Doesn’t it feel kind of morally dubious to rely on p-values as a bureaucratic rule in the first place? I mean, I suppose it is a really good way to use numbers as a means of politicizing science and creating your own narrative.
Morally dubious? Almost certainly. But the main thing about bureaucratic rules is that expediency, especially expediency provided by rules that may be borrowed because they appear to solve a problem that means the org doesn’t have to think about it anymore, is more often than not priority number 1.
So it’s not about creating your own narrative or politicization as much as a process of resolving issues so the org can move on to the next issue.

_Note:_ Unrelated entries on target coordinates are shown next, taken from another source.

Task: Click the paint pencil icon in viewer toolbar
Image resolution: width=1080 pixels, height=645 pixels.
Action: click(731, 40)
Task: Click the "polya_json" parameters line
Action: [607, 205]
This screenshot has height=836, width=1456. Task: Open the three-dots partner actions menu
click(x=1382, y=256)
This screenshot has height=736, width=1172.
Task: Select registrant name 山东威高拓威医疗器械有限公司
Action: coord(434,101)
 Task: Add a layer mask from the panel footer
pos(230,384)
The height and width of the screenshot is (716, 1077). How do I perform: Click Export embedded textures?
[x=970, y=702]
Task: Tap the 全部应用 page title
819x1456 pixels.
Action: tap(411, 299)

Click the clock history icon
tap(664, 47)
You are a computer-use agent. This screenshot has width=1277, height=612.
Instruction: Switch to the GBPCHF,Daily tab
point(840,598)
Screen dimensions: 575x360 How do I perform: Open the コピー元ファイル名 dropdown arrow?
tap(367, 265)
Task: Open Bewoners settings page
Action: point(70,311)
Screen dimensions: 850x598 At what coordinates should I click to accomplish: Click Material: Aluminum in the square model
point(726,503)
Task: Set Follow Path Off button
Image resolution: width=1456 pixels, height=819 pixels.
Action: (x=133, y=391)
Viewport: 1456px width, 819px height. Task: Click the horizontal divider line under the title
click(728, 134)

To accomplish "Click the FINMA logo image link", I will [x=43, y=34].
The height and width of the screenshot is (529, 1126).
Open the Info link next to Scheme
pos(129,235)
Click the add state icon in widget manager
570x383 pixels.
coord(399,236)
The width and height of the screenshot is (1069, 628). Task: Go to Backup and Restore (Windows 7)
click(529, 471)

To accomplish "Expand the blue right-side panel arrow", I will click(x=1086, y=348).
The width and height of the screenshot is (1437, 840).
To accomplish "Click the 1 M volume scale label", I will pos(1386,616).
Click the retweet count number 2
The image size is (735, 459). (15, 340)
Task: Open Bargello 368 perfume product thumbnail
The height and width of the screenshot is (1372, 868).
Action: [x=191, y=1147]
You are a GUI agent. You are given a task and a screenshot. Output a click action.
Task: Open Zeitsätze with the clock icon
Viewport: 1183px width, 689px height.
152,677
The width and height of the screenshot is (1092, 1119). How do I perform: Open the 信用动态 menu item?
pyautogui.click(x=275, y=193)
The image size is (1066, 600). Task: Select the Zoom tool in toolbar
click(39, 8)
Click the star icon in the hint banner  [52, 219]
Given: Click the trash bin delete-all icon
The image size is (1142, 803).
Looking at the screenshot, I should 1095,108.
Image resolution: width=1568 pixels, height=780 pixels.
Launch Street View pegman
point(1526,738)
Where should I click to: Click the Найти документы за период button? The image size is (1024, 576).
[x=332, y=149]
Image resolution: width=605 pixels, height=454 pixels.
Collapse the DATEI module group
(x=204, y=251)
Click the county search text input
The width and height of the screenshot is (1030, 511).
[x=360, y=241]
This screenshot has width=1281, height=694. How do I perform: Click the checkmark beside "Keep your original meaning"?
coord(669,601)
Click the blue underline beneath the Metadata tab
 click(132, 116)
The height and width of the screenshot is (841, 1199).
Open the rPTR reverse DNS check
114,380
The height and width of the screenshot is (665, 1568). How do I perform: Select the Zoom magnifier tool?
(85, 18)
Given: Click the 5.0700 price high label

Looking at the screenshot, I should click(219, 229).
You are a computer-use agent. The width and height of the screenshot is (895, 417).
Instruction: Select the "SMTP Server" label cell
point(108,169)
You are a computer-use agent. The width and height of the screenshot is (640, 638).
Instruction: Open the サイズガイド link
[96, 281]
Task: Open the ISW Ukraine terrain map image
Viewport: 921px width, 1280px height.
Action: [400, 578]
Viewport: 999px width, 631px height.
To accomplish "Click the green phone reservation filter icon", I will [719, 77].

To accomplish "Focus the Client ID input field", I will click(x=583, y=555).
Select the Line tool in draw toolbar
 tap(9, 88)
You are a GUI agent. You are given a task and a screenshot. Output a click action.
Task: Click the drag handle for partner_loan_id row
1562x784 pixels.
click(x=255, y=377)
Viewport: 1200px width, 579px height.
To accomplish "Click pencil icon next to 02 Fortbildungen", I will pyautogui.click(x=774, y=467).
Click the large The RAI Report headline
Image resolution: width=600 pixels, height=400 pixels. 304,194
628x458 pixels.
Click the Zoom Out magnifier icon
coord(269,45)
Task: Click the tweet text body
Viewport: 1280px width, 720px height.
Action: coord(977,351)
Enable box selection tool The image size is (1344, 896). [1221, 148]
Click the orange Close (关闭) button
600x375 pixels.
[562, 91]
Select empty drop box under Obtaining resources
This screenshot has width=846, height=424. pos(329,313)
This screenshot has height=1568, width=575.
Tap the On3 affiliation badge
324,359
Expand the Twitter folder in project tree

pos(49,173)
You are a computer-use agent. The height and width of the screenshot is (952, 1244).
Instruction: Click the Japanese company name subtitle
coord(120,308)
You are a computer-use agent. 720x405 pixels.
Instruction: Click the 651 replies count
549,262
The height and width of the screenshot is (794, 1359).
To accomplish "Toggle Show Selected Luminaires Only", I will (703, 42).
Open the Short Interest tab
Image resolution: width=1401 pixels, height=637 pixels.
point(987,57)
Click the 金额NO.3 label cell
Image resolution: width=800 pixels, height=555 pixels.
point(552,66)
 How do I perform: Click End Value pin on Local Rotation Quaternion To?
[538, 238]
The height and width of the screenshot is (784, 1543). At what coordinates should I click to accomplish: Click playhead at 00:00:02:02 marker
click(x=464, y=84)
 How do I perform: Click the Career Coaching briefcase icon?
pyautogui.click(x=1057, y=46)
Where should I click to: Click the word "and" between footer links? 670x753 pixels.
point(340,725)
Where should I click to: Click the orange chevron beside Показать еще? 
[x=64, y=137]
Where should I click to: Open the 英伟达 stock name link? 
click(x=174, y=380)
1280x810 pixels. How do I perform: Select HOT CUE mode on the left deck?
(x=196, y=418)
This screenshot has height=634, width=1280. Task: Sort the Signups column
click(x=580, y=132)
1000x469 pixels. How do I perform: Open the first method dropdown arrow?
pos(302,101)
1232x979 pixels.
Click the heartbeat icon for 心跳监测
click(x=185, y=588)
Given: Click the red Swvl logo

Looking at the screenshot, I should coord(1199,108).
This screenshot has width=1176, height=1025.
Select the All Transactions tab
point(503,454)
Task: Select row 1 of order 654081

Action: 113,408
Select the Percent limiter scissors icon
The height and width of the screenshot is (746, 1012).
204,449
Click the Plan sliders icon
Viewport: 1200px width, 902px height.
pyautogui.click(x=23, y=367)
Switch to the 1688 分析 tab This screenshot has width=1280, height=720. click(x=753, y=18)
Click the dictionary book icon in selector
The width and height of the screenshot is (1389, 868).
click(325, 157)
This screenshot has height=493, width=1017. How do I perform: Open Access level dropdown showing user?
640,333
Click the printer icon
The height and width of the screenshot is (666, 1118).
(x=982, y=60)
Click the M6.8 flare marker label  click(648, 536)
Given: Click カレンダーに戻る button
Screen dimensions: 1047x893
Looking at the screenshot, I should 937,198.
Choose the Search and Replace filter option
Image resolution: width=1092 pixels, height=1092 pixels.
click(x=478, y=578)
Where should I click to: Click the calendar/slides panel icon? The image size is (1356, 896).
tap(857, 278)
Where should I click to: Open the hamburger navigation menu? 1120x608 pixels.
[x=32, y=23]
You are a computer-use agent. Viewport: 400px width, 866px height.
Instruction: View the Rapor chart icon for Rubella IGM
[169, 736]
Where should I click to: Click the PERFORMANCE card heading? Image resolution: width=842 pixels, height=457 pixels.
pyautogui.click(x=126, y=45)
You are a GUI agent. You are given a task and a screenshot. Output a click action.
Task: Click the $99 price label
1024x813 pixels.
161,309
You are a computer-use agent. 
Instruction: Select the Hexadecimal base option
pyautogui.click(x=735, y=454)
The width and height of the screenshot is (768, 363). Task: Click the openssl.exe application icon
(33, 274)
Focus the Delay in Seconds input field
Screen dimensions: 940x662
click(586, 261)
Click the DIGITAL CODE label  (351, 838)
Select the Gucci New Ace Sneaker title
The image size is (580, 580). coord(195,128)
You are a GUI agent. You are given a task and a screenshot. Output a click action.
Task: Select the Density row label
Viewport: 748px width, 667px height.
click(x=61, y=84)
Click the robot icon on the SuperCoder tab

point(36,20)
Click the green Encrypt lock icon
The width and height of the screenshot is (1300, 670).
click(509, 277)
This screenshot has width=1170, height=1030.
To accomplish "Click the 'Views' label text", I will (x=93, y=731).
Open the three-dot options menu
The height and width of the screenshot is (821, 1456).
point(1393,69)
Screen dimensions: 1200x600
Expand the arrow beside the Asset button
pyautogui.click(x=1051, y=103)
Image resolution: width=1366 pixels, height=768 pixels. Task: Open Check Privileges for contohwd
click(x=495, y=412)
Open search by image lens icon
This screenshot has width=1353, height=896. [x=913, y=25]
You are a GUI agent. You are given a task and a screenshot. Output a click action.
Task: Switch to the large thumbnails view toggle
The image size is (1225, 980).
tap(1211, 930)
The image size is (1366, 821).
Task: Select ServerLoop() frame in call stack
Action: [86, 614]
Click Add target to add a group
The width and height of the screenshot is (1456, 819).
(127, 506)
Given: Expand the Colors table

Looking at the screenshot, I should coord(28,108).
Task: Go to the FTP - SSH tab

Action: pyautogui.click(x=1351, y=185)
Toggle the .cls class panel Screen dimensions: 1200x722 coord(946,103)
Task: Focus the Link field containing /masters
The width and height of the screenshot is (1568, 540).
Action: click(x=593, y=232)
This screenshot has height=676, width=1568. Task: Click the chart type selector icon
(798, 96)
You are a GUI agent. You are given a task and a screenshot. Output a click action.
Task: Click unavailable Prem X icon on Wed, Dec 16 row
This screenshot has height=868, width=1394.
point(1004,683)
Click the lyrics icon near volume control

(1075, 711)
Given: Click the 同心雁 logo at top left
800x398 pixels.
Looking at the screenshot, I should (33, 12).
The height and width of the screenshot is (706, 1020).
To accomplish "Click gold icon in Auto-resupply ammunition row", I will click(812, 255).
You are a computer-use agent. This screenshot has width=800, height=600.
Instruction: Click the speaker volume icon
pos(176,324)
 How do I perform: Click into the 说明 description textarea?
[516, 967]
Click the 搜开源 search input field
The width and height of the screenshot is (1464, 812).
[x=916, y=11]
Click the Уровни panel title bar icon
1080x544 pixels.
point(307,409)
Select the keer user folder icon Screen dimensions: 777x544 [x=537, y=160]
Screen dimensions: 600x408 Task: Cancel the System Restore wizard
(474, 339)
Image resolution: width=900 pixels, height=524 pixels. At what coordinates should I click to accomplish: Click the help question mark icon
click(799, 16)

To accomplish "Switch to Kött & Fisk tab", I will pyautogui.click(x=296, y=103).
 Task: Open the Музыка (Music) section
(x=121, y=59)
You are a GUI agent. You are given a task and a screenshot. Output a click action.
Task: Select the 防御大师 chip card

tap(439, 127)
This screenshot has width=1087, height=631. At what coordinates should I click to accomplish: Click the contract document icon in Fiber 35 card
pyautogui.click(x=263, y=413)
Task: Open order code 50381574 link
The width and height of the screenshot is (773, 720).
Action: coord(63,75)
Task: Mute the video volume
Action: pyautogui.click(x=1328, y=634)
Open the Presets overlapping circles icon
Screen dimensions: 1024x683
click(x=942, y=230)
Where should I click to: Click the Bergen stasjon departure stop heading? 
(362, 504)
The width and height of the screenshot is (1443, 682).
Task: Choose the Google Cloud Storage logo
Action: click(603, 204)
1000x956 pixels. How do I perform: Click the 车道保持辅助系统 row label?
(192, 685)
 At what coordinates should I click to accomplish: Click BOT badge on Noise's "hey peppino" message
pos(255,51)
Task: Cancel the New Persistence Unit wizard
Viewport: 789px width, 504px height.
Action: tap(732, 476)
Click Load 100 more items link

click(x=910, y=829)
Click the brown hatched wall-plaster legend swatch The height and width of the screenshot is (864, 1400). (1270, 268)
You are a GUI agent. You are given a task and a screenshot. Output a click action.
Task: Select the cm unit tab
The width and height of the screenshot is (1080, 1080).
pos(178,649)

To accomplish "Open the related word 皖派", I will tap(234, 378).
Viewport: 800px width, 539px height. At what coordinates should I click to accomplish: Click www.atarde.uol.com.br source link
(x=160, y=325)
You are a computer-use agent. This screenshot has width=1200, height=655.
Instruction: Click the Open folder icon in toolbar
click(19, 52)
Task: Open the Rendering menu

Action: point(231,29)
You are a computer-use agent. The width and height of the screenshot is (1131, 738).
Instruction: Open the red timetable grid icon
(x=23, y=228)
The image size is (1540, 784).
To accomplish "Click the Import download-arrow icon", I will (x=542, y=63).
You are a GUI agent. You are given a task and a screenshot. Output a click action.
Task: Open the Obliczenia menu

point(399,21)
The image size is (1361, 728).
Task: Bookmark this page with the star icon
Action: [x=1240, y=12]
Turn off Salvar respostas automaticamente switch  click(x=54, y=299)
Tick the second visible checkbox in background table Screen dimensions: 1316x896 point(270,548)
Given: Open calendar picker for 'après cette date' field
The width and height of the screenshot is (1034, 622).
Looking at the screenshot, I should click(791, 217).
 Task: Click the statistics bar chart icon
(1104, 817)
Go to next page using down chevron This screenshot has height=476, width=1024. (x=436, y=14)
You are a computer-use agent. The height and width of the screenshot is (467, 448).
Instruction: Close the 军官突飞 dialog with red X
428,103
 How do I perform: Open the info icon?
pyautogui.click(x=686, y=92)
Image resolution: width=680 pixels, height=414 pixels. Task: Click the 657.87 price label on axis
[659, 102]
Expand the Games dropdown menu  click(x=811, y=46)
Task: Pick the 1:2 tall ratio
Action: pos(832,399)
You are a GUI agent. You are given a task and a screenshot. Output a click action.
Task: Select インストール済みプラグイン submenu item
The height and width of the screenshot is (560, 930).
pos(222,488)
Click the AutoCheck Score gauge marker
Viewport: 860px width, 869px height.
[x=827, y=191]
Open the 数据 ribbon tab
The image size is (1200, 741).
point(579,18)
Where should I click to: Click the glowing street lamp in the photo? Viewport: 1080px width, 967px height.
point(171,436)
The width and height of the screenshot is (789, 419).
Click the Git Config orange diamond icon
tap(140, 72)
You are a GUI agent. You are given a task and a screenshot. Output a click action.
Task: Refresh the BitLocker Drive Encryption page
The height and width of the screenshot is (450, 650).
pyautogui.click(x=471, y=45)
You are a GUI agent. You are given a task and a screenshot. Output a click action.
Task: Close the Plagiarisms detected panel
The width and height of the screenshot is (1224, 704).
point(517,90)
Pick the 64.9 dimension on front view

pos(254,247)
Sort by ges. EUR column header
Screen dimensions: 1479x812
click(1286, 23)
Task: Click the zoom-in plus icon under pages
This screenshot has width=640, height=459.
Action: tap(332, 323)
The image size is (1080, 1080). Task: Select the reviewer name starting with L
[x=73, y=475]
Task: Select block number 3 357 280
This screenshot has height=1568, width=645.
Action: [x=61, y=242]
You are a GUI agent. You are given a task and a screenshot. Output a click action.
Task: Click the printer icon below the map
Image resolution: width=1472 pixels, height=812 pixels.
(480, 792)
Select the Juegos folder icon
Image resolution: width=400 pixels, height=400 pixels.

Wasn't p-value hacking a known component of this whole dust up? Soooo.....
I feel like we're in need of a suitably grim and sly 'iron law' as a larger intellectual framework for these kind of discussions- maybe 'doing sophisticated statistics is only necessary to find small effects, and small effects have a habit of not existing'.
Yeah, I think the impact of p-hacking was wildly overstated with little evidence to substantiate the panic.
And I 100% agree with your iron law. Or we could go with my favorite (apocryphal) Rutherford adage: "If your experiment needs statistics, you ought to have done a better experiment."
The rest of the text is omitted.